### WHAT YOU HAVE TO DO:
If a line in the records below contains the word "width", return that line.

====== INPUT DATA

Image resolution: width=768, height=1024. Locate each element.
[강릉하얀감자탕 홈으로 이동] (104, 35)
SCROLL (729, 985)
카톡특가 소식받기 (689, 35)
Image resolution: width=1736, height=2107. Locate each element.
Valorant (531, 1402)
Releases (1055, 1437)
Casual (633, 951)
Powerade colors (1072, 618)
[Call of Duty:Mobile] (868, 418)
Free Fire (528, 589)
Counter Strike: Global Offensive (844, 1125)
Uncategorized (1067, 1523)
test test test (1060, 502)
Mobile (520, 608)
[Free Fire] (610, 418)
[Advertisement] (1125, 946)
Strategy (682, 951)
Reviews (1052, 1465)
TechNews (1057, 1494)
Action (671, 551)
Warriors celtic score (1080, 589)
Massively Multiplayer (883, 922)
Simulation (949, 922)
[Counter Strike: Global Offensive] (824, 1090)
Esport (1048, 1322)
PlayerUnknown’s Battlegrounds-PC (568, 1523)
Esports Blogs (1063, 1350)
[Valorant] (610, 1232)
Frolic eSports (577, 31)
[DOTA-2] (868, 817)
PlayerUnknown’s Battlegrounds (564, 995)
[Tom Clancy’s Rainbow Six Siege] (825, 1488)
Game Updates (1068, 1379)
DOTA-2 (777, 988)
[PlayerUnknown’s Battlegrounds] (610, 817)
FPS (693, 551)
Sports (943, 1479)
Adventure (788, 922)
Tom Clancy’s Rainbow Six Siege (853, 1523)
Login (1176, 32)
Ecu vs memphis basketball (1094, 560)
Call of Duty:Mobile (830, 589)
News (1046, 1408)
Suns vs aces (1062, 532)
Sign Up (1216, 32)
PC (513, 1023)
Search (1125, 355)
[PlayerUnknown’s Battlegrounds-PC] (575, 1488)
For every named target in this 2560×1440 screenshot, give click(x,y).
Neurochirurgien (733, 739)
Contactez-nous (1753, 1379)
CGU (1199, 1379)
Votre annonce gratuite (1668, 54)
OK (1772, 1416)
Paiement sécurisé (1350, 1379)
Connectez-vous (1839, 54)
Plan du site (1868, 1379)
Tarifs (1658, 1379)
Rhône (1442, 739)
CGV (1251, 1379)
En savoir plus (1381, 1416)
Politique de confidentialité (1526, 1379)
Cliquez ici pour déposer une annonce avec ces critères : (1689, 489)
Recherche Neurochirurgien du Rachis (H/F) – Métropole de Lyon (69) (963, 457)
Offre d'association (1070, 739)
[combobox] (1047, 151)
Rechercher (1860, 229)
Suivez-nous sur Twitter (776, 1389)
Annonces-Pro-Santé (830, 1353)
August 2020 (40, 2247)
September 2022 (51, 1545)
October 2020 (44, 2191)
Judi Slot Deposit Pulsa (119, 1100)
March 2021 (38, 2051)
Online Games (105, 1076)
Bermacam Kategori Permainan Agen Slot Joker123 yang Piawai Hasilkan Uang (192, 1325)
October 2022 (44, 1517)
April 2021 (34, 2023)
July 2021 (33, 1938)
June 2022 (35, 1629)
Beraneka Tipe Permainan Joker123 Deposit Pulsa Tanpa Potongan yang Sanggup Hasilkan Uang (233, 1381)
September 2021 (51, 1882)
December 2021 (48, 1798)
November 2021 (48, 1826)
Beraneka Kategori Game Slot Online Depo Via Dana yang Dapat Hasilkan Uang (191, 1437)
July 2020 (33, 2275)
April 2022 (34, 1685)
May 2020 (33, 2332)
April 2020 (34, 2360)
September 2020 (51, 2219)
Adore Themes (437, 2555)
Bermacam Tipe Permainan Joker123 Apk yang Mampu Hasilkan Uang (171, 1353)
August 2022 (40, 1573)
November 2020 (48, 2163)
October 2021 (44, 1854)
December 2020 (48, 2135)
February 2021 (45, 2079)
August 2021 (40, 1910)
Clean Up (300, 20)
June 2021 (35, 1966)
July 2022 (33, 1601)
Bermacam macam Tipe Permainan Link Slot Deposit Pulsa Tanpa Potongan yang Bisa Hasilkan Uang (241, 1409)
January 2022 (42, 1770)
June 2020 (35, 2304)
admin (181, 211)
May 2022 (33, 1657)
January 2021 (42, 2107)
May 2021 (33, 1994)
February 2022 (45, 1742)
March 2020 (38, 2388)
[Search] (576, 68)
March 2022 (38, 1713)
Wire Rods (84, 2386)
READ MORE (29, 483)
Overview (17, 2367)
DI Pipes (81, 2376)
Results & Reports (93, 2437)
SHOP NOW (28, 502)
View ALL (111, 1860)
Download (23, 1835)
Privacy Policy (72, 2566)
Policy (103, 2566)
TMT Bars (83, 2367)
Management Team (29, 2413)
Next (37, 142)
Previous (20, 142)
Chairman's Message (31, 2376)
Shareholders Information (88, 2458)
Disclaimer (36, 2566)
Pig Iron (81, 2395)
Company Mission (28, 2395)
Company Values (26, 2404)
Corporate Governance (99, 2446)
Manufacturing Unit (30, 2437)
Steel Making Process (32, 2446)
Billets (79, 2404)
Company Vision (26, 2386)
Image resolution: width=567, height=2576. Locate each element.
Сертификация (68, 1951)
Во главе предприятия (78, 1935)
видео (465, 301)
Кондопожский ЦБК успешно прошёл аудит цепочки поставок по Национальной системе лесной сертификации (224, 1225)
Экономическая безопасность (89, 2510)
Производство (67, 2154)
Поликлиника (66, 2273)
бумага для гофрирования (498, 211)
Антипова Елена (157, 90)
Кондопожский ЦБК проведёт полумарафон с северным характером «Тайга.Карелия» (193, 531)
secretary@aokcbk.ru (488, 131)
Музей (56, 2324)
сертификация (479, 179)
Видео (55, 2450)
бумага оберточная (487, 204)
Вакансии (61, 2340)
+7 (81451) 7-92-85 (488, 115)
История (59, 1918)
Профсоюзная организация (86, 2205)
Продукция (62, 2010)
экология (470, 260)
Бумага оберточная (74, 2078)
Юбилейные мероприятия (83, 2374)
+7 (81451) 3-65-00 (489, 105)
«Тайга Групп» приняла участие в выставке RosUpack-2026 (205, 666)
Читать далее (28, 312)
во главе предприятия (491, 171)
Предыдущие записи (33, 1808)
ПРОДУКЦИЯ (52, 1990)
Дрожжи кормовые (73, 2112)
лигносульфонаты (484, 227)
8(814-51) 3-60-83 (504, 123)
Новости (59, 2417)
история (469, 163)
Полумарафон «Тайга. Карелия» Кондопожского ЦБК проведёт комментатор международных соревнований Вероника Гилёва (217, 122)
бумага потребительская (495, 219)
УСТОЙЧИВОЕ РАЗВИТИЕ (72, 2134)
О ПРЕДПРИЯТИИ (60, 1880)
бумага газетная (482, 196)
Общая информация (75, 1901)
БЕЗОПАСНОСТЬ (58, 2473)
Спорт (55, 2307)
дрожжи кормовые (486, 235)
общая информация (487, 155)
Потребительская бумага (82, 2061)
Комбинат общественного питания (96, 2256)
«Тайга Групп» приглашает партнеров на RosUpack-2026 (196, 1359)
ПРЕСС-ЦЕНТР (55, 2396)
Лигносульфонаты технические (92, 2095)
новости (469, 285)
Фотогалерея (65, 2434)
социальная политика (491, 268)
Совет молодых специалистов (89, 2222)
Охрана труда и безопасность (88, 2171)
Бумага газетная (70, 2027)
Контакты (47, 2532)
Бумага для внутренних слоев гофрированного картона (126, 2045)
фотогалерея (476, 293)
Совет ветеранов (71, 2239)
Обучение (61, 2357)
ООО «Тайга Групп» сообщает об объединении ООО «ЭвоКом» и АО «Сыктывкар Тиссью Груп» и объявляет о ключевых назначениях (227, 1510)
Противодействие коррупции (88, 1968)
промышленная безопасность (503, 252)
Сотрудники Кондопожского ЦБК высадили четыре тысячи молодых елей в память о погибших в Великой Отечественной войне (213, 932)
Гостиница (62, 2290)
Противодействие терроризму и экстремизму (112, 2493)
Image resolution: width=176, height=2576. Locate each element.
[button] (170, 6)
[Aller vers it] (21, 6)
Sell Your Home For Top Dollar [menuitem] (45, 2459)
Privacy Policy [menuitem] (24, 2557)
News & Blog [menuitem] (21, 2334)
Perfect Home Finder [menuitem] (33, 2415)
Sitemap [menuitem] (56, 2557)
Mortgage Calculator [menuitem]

============

### RESPONSE TO THE EXERCISE:
Image resolution: width=768, height=1024. Locate each element.
Image resolution: width=1736, height=2107. Locate each element.
Image resolution: width=567, height=2576. Locate each element.
Image resolution: width=176, height=2576. Locate each element.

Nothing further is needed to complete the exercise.